Transformer meets Mandarin speech: 12.8% CER, one neural net
A from-scratch PyTorch port of the Speech Transformer paper, wired for end-to-end Chinese ASR with Kaldi doing the feature grunt work.

What it does
Takes acoustic features and spits out Mandarin characters through a single Transformer network — no separate acoustic model, no language model bolted on the side. The repo wraps training, decoding, and even Visdom loss plotting into one shell script (run.sh) that stages through data prep, feature extraction, training, and decoding.
The interesting bit
The author didn’t just port the paper; they glued it to the Kaldi ecosystem for feature extraction while keeping the neural bits pure PyTorch.

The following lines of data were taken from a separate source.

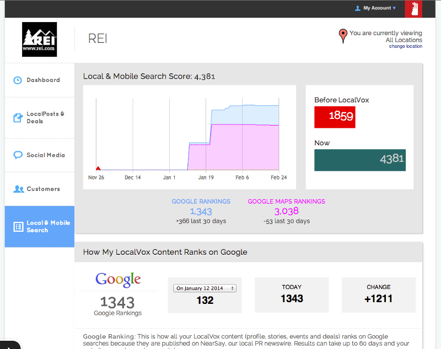Follow the change location link
The height and width of the screenshot is (349, 441).
pyautogui.click(x=405, y=47)
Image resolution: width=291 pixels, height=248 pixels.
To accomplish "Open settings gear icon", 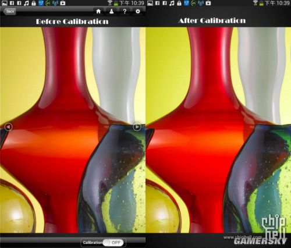I will pos(138,12).
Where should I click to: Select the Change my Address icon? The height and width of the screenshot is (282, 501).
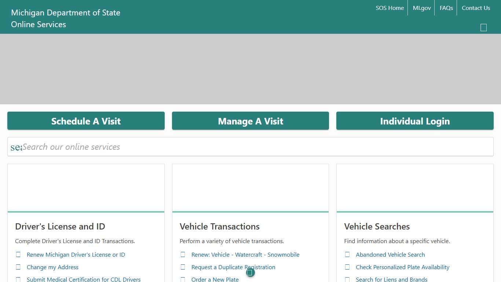pyautogui.click(x=18, y=267)
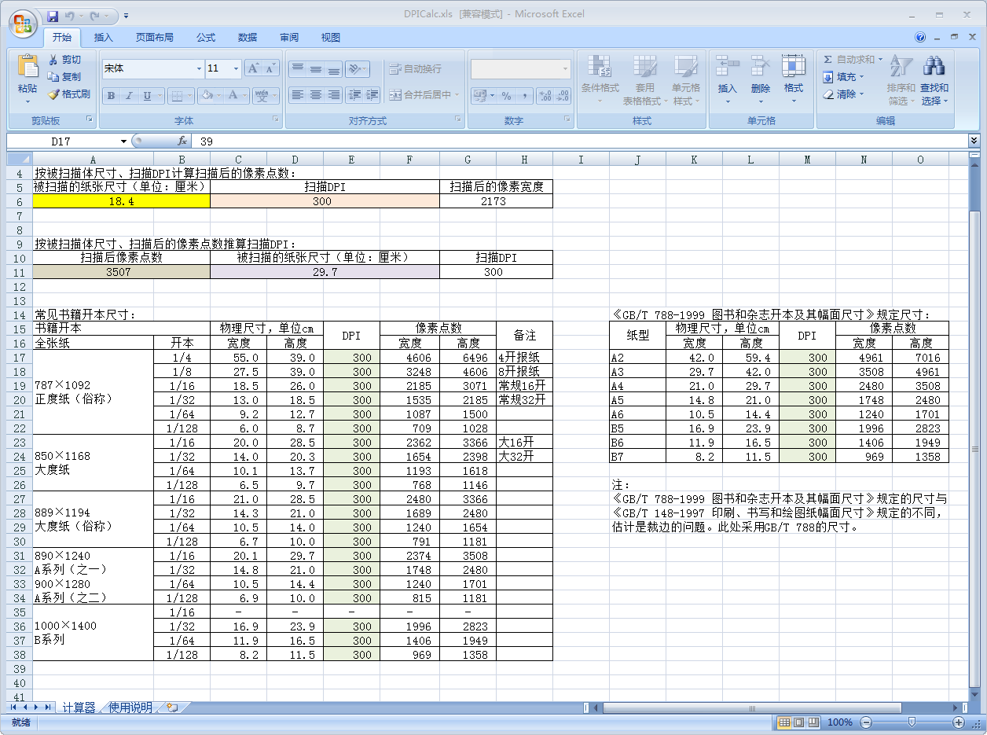The image size is (987, 735).
Task: Click the Increase Font Size icon
Action: click(252, 69)
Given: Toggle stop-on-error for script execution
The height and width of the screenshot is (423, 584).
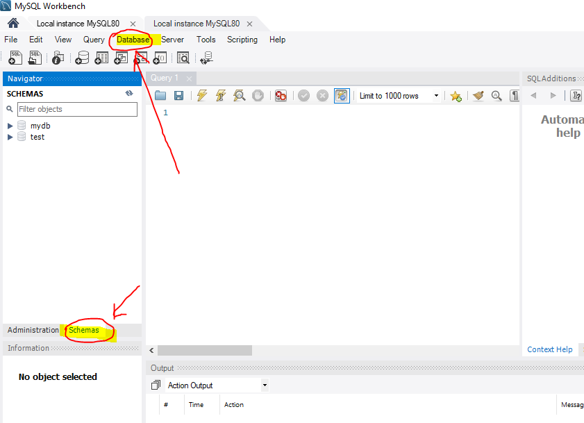Looking at the screenshot, I should pos(281,95).
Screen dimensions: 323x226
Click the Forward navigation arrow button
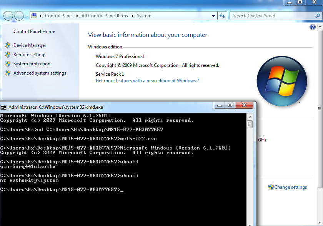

That hybrid approach — Kaldi for MFCCs, Transformer for everything else — was a pragmatic bridge during the 2018-2019 transition when end-to-end ASR was still proving itself against pipeline systems.
Key highlights
- Single-network end-to-end: acoustic features → characters, no intermediate phoneme representation
- AIShell-1 recipe included: download the dataset, tweak one path,
bash run.sh - Training resumption and Visdom visualization baked into the runner
- CER of 12.8% on AIShell-1, competitive with LAS (13.2%) though trailing LSTMP (9.85%)
- PyTorch 0.4.1+ era code — expect some archaeology if you’re on modern torch
Caveats
- Kaldi dependency is mandatory, not optional — feature extraction is outsourced entirely
- The 12.8% CER lags behind the LSTMP baseline in the same table, so the “attention is all you need” sales pitch doesn’t quite close the deal on this dataset
- PyTorch 0.4.1+ requirement suggests significant bit-rot risk; no commits visible since ~2019
Verdict
Worth a look if you’re studying how Transformer ASR was adapted for Mandarin or need a reference implementation of the Zhao et al. ICASSP 2019 paper. Skip it if you want production-ready tooling — the field has moved to Conformer, wav2vec 2.0, and friends.